Man, I’m disappointed. Even with the reviews, I was still holding out hope that they got it right with DOOM. But they did everything wrong. It ended up being neither good, nor so bad it’s good; it’s just there. Boring and completely uninspired.
The reviews I’ve read still miss the point; they warn how it’s based on a videogame, and so it’s supposed to be big dumb mindless action. But that could make you think, “Well damn, I’m in the mood for some big dumb mindless action, so I’m going to lower my expectations and check that sumbitch out!” The problem is that it’s got big and dumb, but no action. It’s not a good horror movie, or a good action movie, or a good videogame movie, but it thinks it’s all three.
And remember how I said that from the trailer, it looked like they didn’t make the mistake of treating it like they were making a horror movie? I was wrong. For most of the movie, they either don’t show the monster at all (see, because that’s suspenseful), or they have a showdown with one of the monsters just decimating a space marine. DOOM the game isn’t about suspense; it’s about shooting a ton of monsters and finding keys that lead to more monsters. At the beginning of the movie, they say that there are six scientists involved. Six. I was wondering if maybe the movie’s CPU wasn’t powerful enough to show more monsters.

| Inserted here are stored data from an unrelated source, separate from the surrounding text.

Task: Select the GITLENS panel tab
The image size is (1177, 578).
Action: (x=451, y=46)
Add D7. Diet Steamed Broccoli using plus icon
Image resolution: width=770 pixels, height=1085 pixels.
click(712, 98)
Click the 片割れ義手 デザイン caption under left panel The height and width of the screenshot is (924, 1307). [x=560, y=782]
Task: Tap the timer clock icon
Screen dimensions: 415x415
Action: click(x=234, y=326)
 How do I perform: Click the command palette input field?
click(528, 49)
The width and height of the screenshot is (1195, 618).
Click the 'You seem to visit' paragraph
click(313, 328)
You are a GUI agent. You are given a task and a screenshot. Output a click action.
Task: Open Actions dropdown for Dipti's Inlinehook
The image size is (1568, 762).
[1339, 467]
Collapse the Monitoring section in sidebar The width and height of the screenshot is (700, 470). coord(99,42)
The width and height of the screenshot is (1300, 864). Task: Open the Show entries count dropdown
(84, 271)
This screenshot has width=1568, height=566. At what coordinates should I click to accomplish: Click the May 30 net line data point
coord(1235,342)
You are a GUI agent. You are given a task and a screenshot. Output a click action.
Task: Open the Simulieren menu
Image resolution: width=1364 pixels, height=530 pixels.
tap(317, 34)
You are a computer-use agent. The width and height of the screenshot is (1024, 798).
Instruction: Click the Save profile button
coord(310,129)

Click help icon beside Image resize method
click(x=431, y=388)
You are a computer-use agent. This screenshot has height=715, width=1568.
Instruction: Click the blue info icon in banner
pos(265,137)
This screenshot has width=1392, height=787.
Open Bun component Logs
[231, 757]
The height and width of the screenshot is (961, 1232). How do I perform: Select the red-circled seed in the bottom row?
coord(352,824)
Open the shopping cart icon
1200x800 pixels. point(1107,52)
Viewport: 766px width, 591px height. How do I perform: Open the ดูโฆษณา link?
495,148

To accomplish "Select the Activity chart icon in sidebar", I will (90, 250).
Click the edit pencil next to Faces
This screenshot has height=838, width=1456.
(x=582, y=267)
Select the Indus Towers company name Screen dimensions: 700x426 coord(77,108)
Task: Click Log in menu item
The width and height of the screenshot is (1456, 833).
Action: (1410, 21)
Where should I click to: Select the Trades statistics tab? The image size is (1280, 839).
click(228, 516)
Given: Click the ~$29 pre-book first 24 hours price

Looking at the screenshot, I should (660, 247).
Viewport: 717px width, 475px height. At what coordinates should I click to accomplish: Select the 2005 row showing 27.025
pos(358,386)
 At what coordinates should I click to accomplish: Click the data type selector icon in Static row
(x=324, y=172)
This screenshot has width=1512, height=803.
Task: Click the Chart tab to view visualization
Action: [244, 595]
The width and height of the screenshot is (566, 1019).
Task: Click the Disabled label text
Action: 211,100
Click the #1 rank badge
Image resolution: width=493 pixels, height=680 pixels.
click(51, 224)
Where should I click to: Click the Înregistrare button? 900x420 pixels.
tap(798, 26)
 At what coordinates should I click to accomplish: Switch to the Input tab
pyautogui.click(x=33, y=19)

The Rock let me down, is the worst part. He was going on interviews and such saying how the movie gets it, that DOOM is a balls-out action movie for fans of the game. And the only thing sadder than somebody who just doesn’t get it, is someone who doesn’t get it but thinks that he does. His dialog was bad, but it wasn’t interesting bad, just dumb bad. And he didn’t do anything to knock it over the top. Plus, I suspect his involvement is what turned the finale into a wrestling match instead of a shoot-out.
Oh yeah, that’s right — the DOOM movie, the movie about the world’s best-known first person shooter, ends with a wrestling match. He fires the BFG once, he misses, and then starts camping against the Lord of the Rings guy until he jumps out and it turns into the WWF.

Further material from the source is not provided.